● **WHAT TO DO**: In the listing below, update the lines from the one with "Click the profile" up to and including the one with "will (645, 385).", replacing "Rally Stats" with "Match Stats" and leaving all else as it is.

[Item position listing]
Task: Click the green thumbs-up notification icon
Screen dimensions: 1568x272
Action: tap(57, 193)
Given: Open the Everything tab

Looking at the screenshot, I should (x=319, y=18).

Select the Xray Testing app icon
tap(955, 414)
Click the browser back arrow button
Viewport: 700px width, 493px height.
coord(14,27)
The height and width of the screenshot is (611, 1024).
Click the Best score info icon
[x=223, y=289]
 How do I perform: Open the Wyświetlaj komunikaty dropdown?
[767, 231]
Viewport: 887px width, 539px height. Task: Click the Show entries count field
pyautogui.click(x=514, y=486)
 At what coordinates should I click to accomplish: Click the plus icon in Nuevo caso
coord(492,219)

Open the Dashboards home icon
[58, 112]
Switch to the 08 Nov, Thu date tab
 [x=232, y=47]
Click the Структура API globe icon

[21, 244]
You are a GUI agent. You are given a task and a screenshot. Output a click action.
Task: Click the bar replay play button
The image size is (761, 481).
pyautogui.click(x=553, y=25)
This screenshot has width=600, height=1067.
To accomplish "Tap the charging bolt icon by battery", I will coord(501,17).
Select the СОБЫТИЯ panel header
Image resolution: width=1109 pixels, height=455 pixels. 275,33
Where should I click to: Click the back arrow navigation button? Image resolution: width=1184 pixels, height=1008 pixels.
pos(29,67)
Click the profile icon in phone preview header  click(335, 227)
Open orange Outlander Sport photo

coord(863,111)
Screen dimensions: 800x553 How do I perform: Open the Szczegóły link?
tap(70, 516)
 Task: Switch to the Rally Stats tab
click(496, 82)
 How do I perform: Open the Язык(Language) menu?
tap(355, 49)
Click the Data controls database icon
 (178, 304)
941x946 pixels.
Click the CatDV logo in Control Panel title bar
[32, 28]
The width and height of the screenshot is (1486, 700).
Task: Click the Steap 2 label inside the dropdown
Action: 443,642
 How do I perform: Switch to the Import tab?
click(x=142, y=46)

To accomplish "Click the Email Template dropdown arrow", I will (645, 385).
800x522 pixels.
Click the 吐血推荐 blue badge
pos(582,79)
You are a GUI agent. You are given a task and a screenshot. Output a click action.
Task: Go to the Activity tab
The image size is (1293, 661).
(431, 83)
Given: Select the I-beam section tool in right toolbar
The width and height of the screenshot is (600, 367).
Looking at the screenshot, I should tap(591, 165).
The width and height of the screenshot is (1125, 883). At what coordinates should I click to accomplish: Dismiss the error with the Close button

● **SOLUTION TO THIS PROBLEM**:
Click the profile icon in phone preview header  click(335, 227)
Open orange Outlander Sport photo

coord(863,111)
Screen dimensions: 800x553 How do I perform: Open the Szczegóły link?
tap(70, 516)
 Task: Switch to the Match Stats tab
click(496, 82)
 How do I perform: Open the Язык(Language) menu?
tap(355, 49)
Click the Data controls database icon
 (178, 304)
941x946 pixels.
Click the CatDV logo in Control Panel title bar
[32, 28]
The width and height of the screenshot is (1486, 700).
Task: Click the Steap 2 label inside the dropdown
Action: 443,642
 How do I perform: Switch to the Import tab?
click(x=142, y=46)

To accomplish "Click the Email Template dropdown arrow", I will (645, 385).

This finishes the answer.